◆ Provided material
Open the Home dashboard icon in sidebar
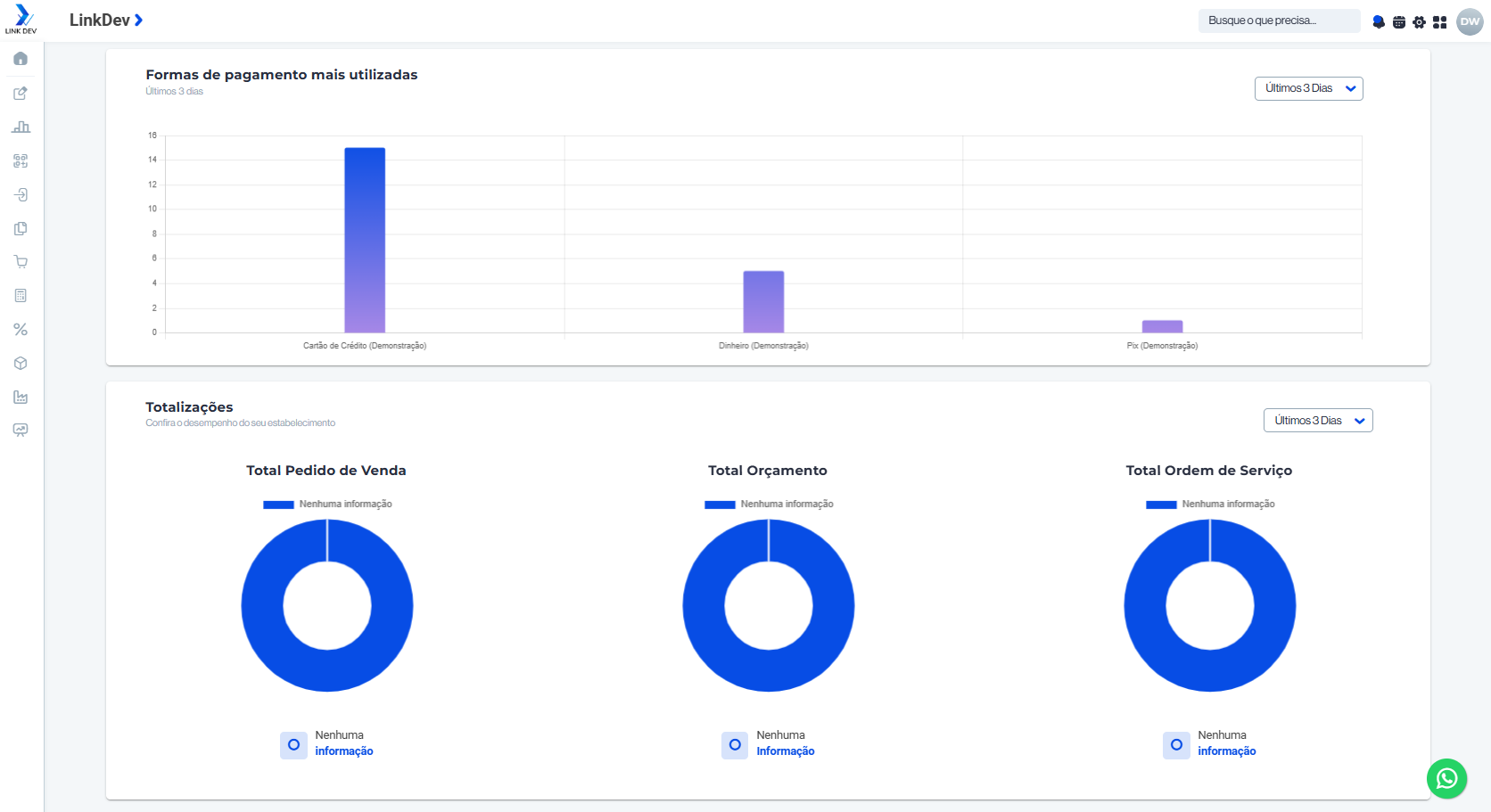This screenshot has width=1491, height=812. coord(20,59)
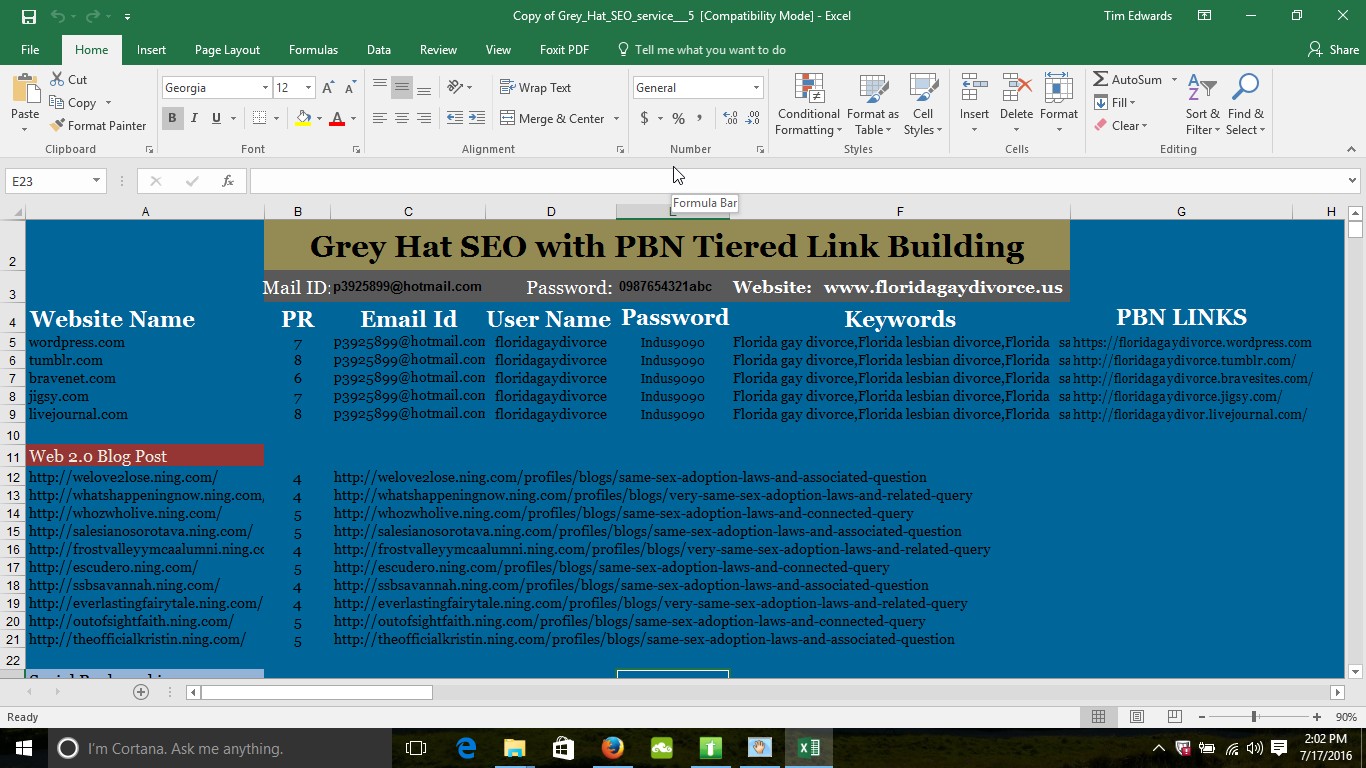Toggle italic formatting
Screen dimensions: 1366x768
coord(193,118)
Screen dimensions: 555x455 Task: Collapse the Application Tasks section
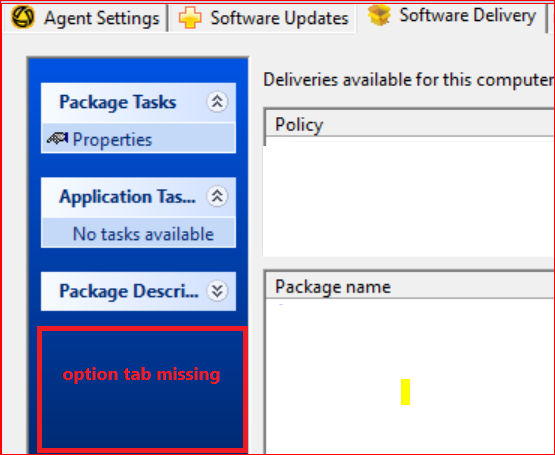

◆ Problem details
Arrange the records above as a Markdown table with the columns Row and Line, giving each nonblank line its own numbered row. Leave the pictures out.

◆ Correct answer
| Row | Line |
|---|---|
| 1 | Open the Home dashboard icon in sidebar |
| 2 | This screenshot has width=1491, height=812. coord(20,59) |
| 3 | Toggle italic formatting |
| 4 | Screen dimensions: 1366x768 |
| 5 | coord(193,118) |
| 6 | Screen dimensions: 555x455 Task: Collapse the Application Tasks section |